SAP protests Oracle win of Air Force contract

31.10.2005
Business applications vendor SAP AG is challenging the the loss of a multimillion-dollar defense logistics contract to rival Oracle Corp.

Last week, Oracle announced that it had won an $88.5 million contract to implement the U.S. Air Force Expeditionary Combat Support System (ECSS), beating out a number of rivals, including SAP. The project's aim is to retire some 500 legacy systems in favor of a single supply chain management application from Oracle.

Last Friday, the German vendor, in response to the lost business, filed a formal protest with the U.S. Government Accountability Office, a nonpartisan watchdog agency. The company filed the complaint through its U.S.-based subsidiary SAP Public Services Inc.

The protest was filed to the GAO by the company's legal team, said a company spokeswoman. The Air Force was notified Monday.
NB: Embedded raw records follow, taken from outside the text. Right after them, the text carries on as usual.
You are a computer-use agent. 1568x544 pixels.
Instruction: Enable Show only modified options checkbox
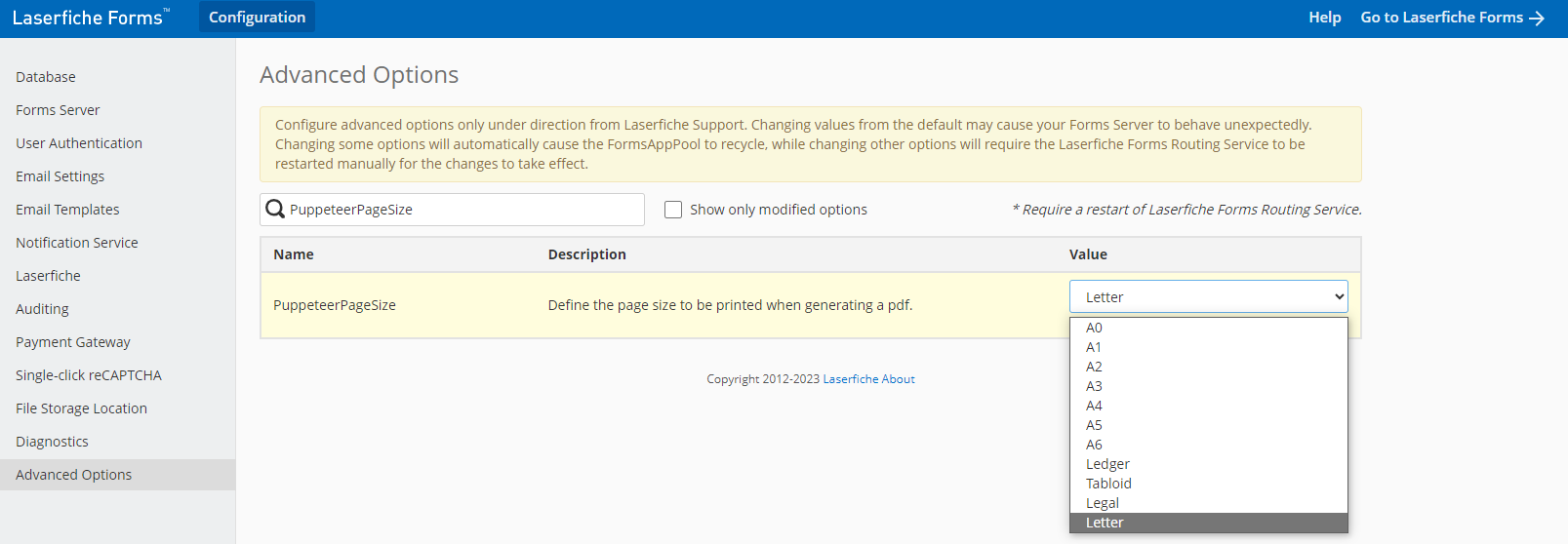673,210
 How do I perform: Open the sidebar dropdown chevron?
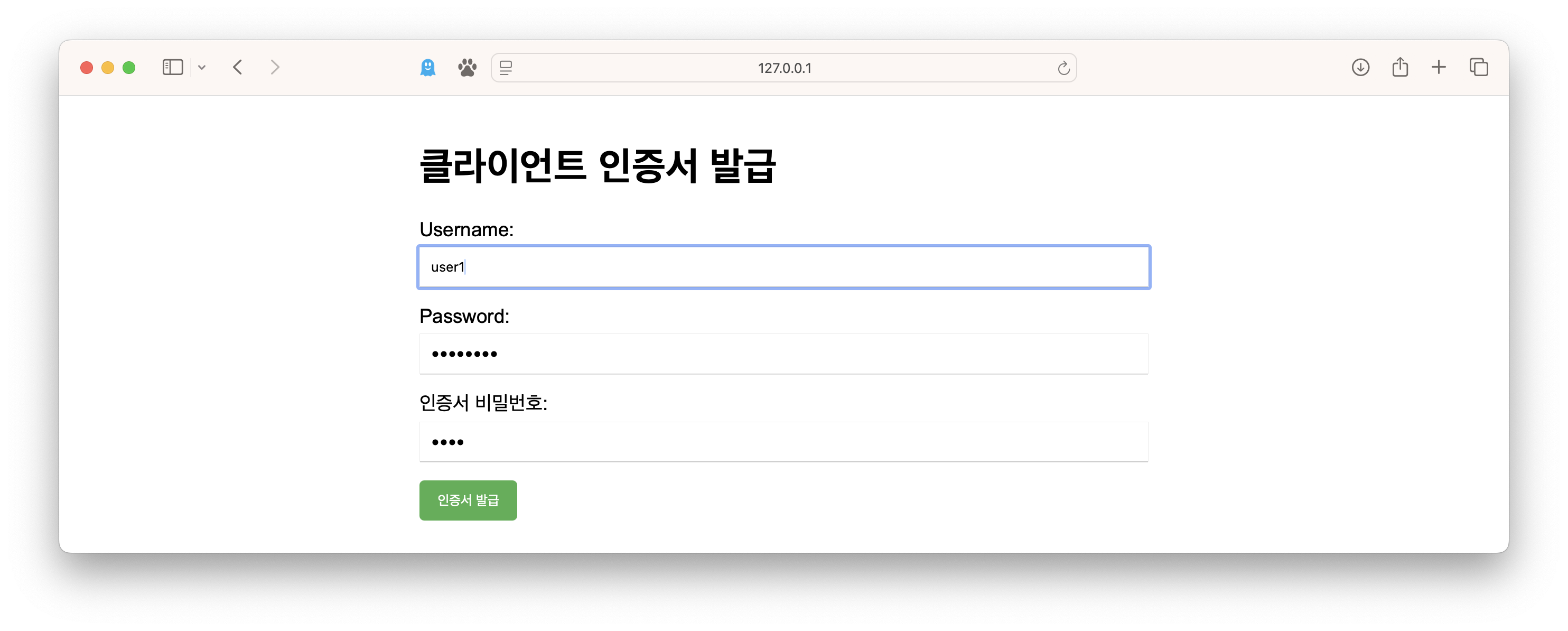coord(202,68)
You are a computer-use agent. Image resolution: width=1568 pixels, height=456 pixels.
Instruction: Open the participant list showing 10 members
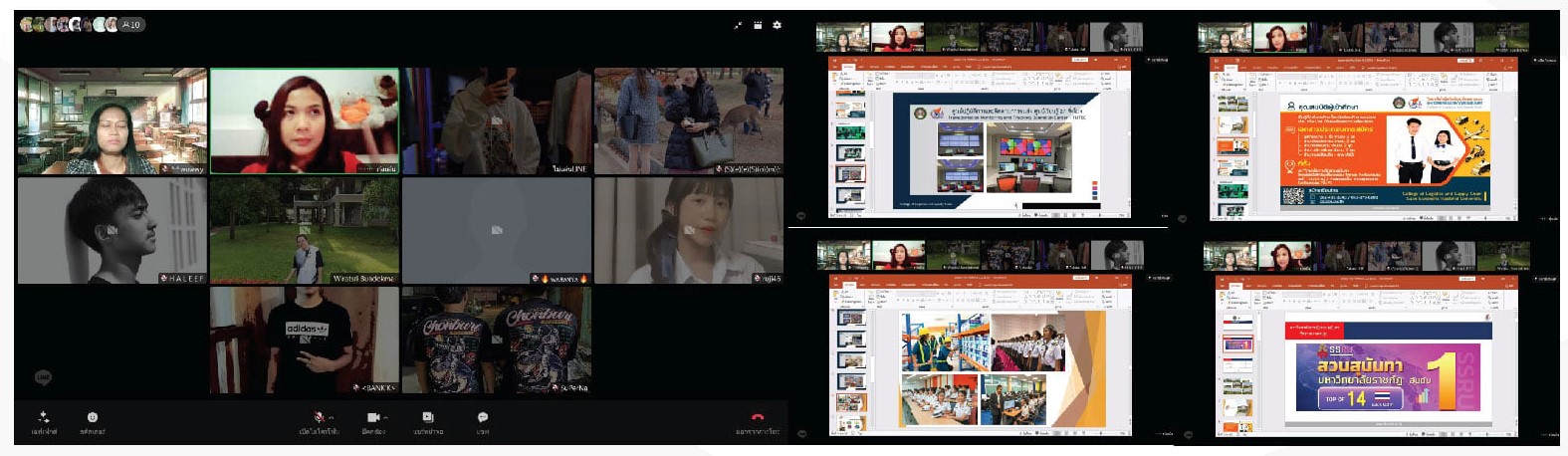point(131,25)
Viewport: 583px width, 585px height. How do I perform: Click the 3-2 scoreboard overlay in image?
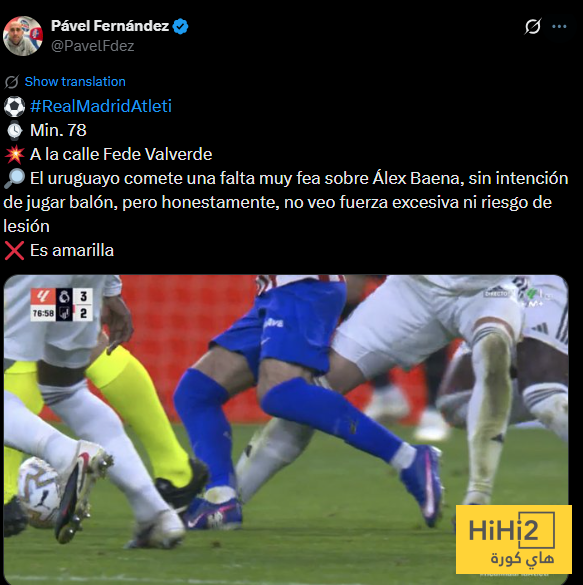coord(62,304)
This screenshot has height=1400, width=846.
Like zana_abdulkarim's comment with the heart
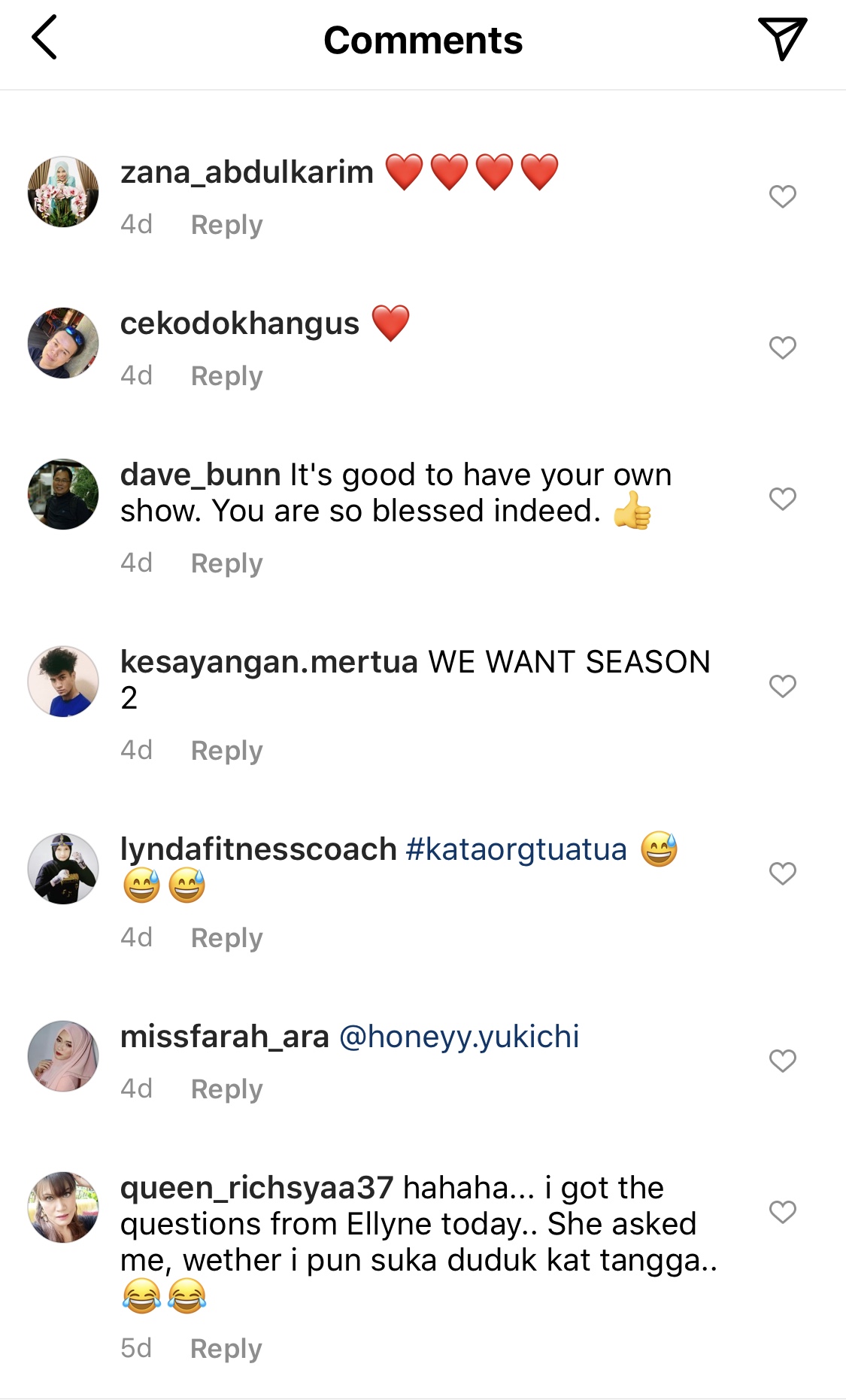click(x=783, y=196)
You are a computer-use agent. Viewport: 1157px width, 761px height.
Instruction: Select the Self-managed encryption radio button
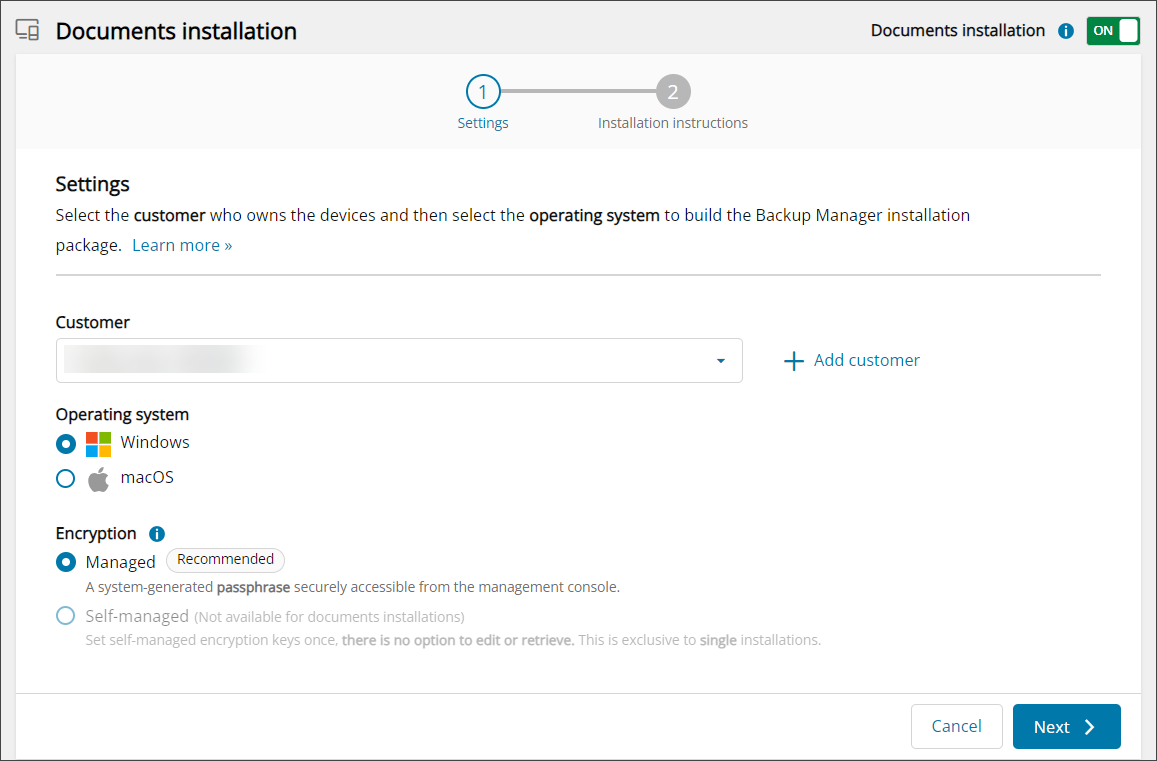coord(66,616)
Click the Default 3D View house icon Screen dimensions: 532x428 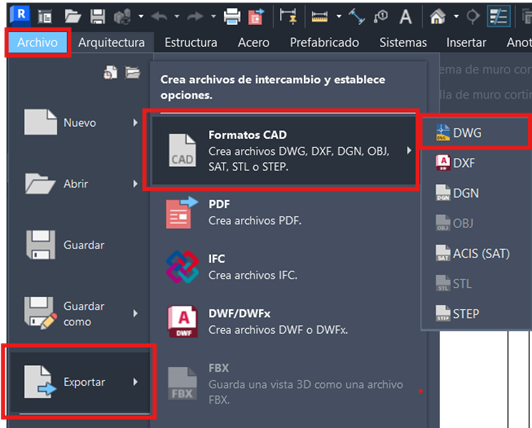[x=438, y=16]
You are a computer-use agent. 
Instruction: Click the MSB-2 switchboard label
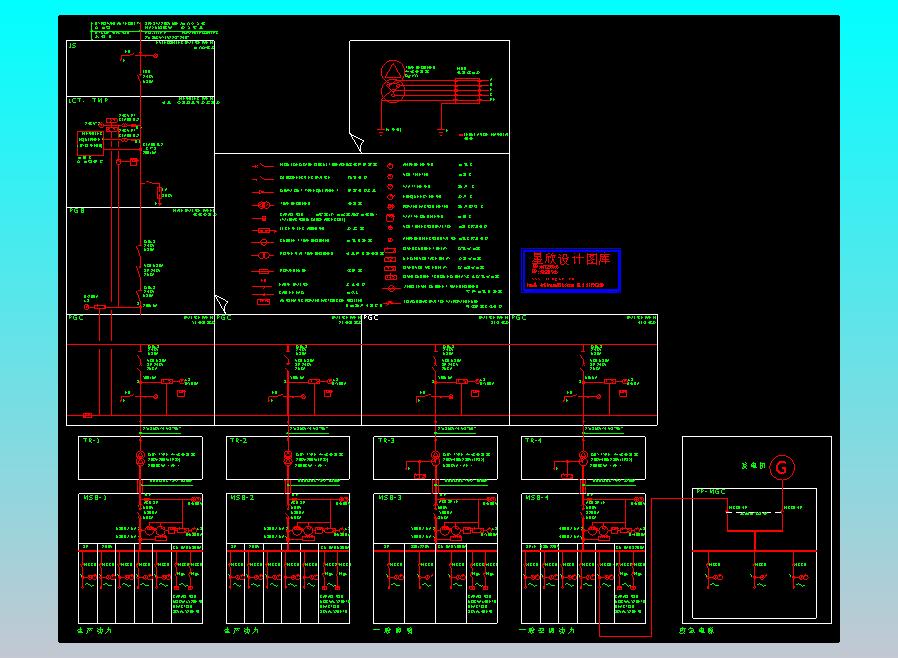pyautogui.click(x=241, y=497)
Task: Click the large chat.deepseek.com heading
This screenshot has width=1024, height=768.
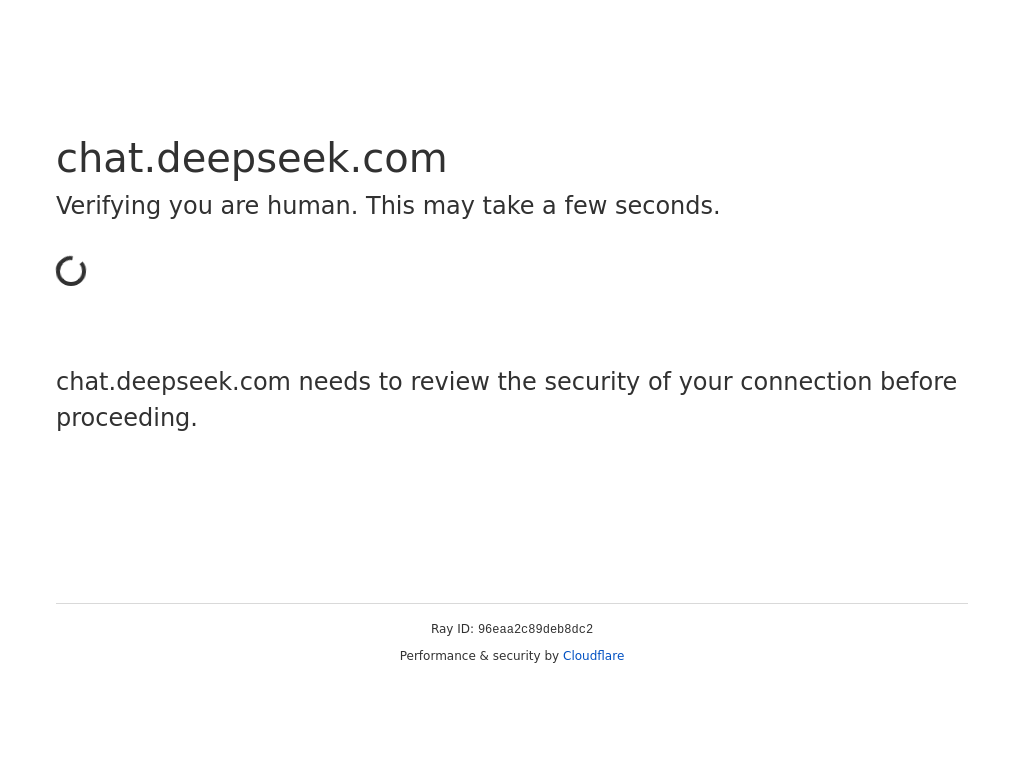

SAP claims that the Air Force is not getting the best deal. In a statement Monday, the company alleged that according to the government's own evaluation criteria, the ECSS would be a "best value" implementation, meaning the system picked would offer the lowest risk while delivering mission capability. Meeting those two combined objectives was "significantly more important than price," SAP said. In turn, in a written evaluation issued after the contract's award, the Air Force stated that "SAP far exceeded Oracle in the required mission capability criteria and was rated the lowest-risk offer."

"SAP firmly believes that the Oracle proposal does not reflect the best value and lowest-risk solution, and that the SAP offering is the superior solution for the U.S. Air Force," said Steve Peck, president of SAP Public Services. "We look forward to a formal review of the process, procedures and selection criteria for this award."